Re-running the same command auto-resumes from the last completed step.

Pretrained Skill Artifacts

We provide a subset of the paper's main Table 1 GPT-5.5 optimized skills in ckpt/ as reference artifacts. Use them with scripts/eval_only.py to evaluate the provided skills on a matching data split without re-running training. See ckpt/README.md for the full per-benchmark command. This is the first artifact batch; we plan to continue uploading the remaining optimized skills and benchmark split manifests as they are cleaned and verified.


Data Preparation

Directory layout

SkillOpt expects data in a split directory with train/, val/, test/ subdirectories, each containing a JSON file (e.g., items.json):

data/my_split/
├── train/items.json
├── val/items.json
└── test/items.json

Each JSON file is an array of task items. The required fields depend on the benchmark. For example, SearchQA items look like:

[
  {
    "id": "unique_item_id",
    "question": "Who wrote the novel ...",
    "context": "[DOC] relevant passage text ...",
    "answers": ["expected answer"]
  }
]

See skillopt/envs/<benchmark>/dataloader.py for the exact format each benchmark expects.

Note: Most benchmark datasets are not included in this repository. Prepare your own data following the format above. The exact SearchQA split used in the paper is provided at data/searchqa_id_split/ (400 train / 200 val / 1400 test). We are preparing the remaining benchmark split manifests for upload.

Supported Benchmarks

Benchmark Type Config
SearchQA QA configs/searchqa/default.yaml
ALFWorld Embodied agent configs/alfworld/default.yaml
DocVQA Document QA configs/docvqa/default.yaml
LiveMathematicianBench Math configs/livemathematicianbench/default.yaml
SpreadsheetBench Code generation configs/spreadsheetbench/default.yaml
OfficeQA Tool-augmented QA configs/officeqa/default.yaml

Configuration

Default settings and paper-reproduction knobs

configs/_base_/default.yaml is the single source of truth for SkillOpt's runtime knobs. Out of the box, every included benchmark config inherits from it and keeps the paper protocol visible: 4 epochs, rollout batch 40, reflection minibatch 8, textual learning rate 4 with cosine decay, strict hard validation gating, and slow-update + meta-skill enabled. One detail to watch is slow-update acceptance: the current main default is the newer post-submission force-accept mode, while the paper protocol and the paper-aligned skills under ckpt/ use the gated semantics described in paper Section 3.6.

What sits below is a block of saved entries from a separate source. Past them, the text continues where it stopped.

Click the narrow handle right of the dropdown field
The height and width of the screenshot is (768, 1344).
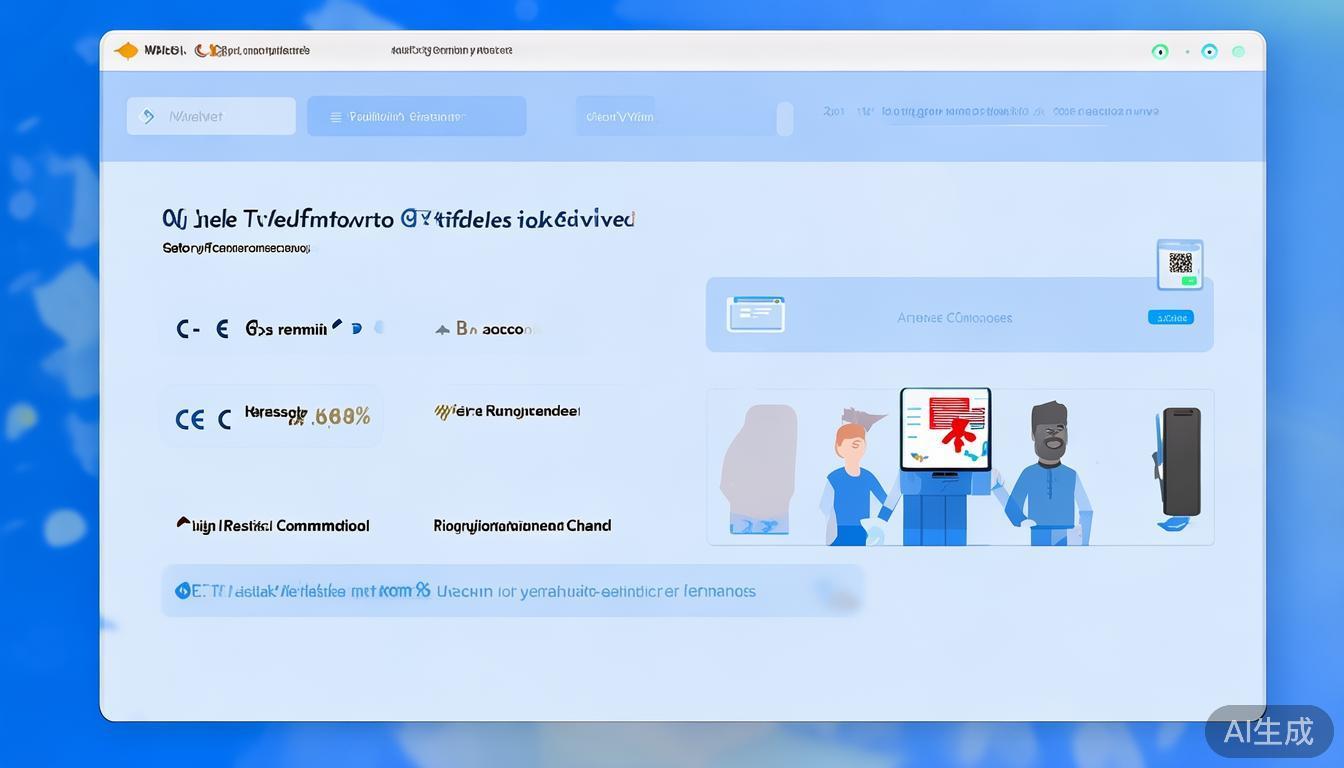click(785, 118)
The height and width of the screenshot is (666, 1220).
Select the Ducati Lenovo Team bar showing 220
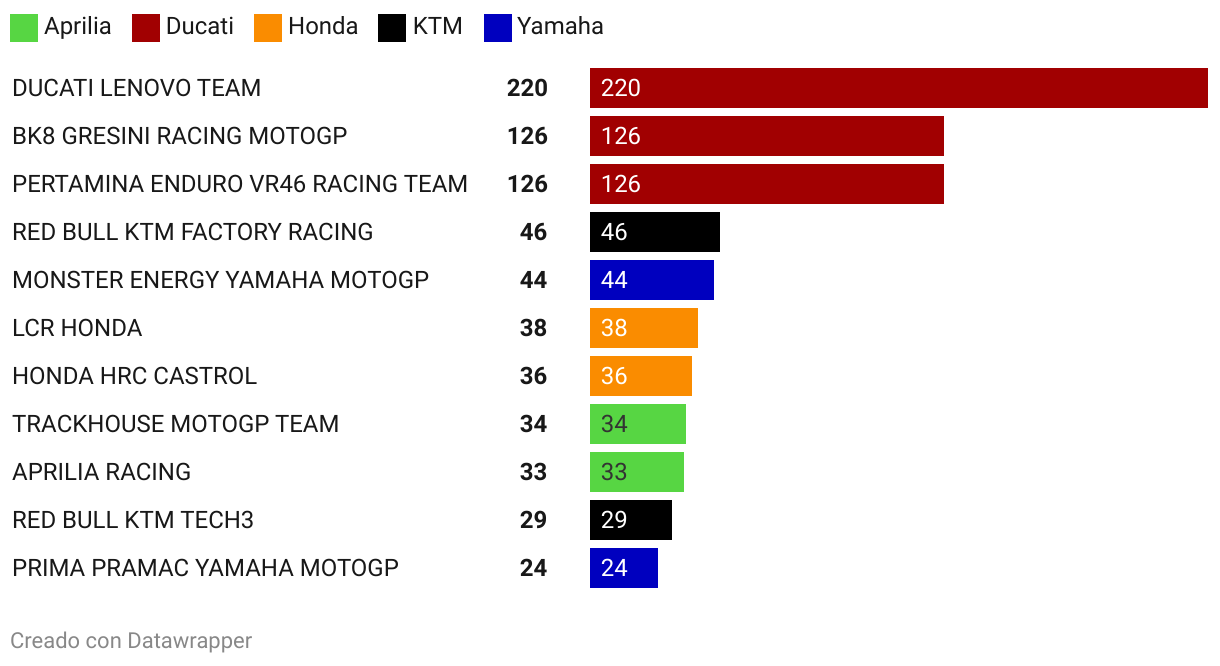[x=899, y=88]
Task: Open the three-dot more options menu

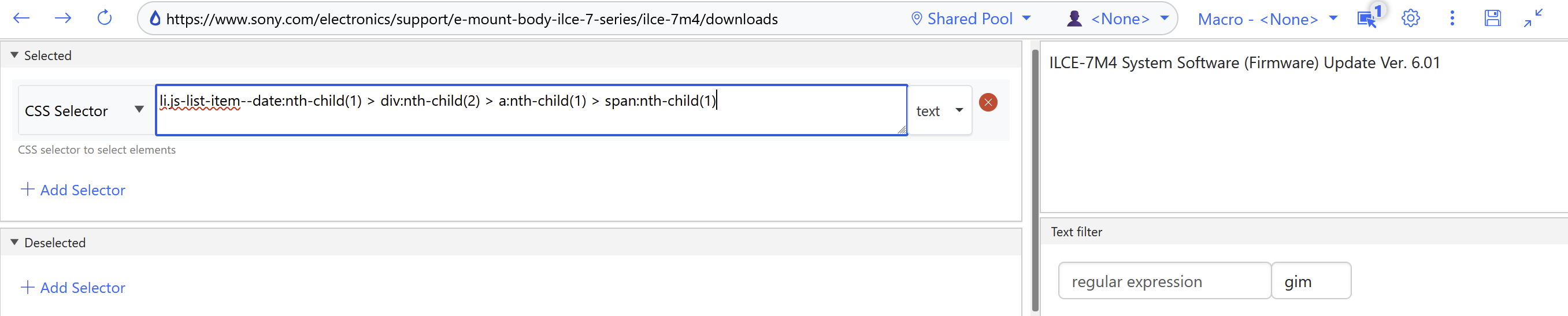Action: (x=1452, y=18)
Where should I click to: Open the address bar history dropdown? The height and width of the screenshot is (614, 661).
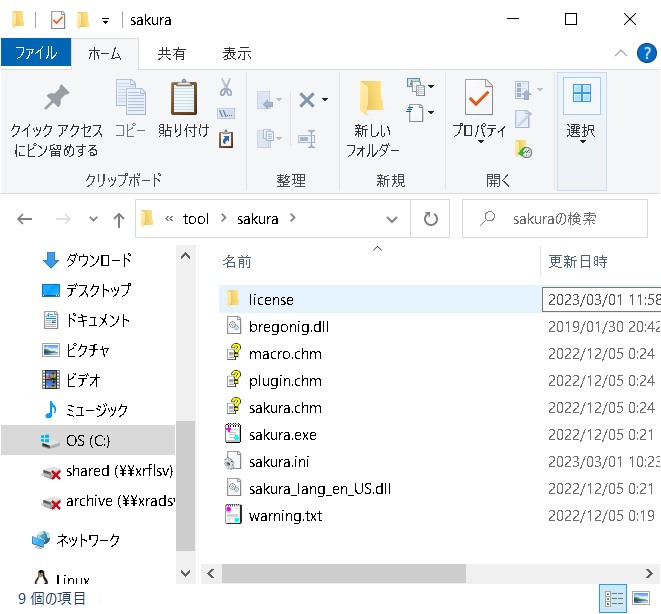(x=392, y=219)
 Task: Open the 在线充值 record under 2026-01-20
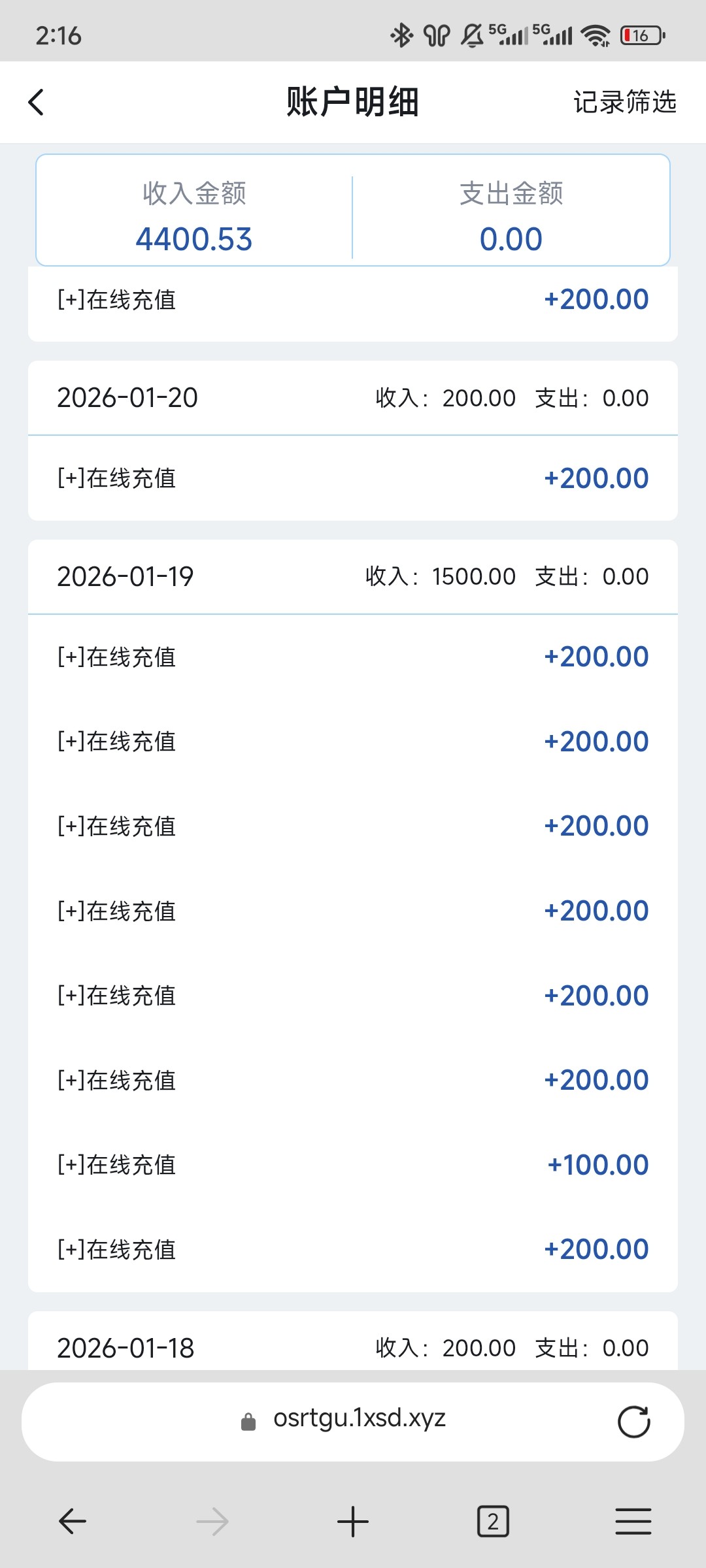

Slow-update acceptance mode

The epoch-boundary slow / meta update can be applied two ways, controlled by optimizer.slow_update_gate_with_selection:

optimizer:
  slow_update_gate_with_selection: false   # current main default
  • false (current main default): force-accept. The slow-update guidance is injected into both current_skill and best_skill unconditionally at the epoch boundary. This is the newer post-submission behavior on main.
  • true (paper / ckpt-skill reproduction): gated, matching paper Section 3.6 verbatim. The slow-update candidate is evaluated on the selection split and accepted only if it passes the same validation gate as a step-level edit. Use this setting when re-running optimization to match the paper protocol and the provenance of the provided ckpt/ skills.

The trainer prints which mode is active at startup ([slow update] acceptance=...). See issue #22 for the discussion that led to the flag.

Gate metric (hard / soft / mixed)

The validation gate compares candidate vs. current skills on the selection split using gate_metric:

  • hard (default, paper): exact-match accuracy, strictly greater than the current score is required.
  • soft: per-item soft / partial-credit score. Useful when the selection split is small (e.g. ≤10 items) and the reward is continuous, where the discrete hard gate often rejects every candidate.
  • mixed: weighted average, (1 - w) * hard + w * soft, with w set by gate_mixed_weight (default 0.5).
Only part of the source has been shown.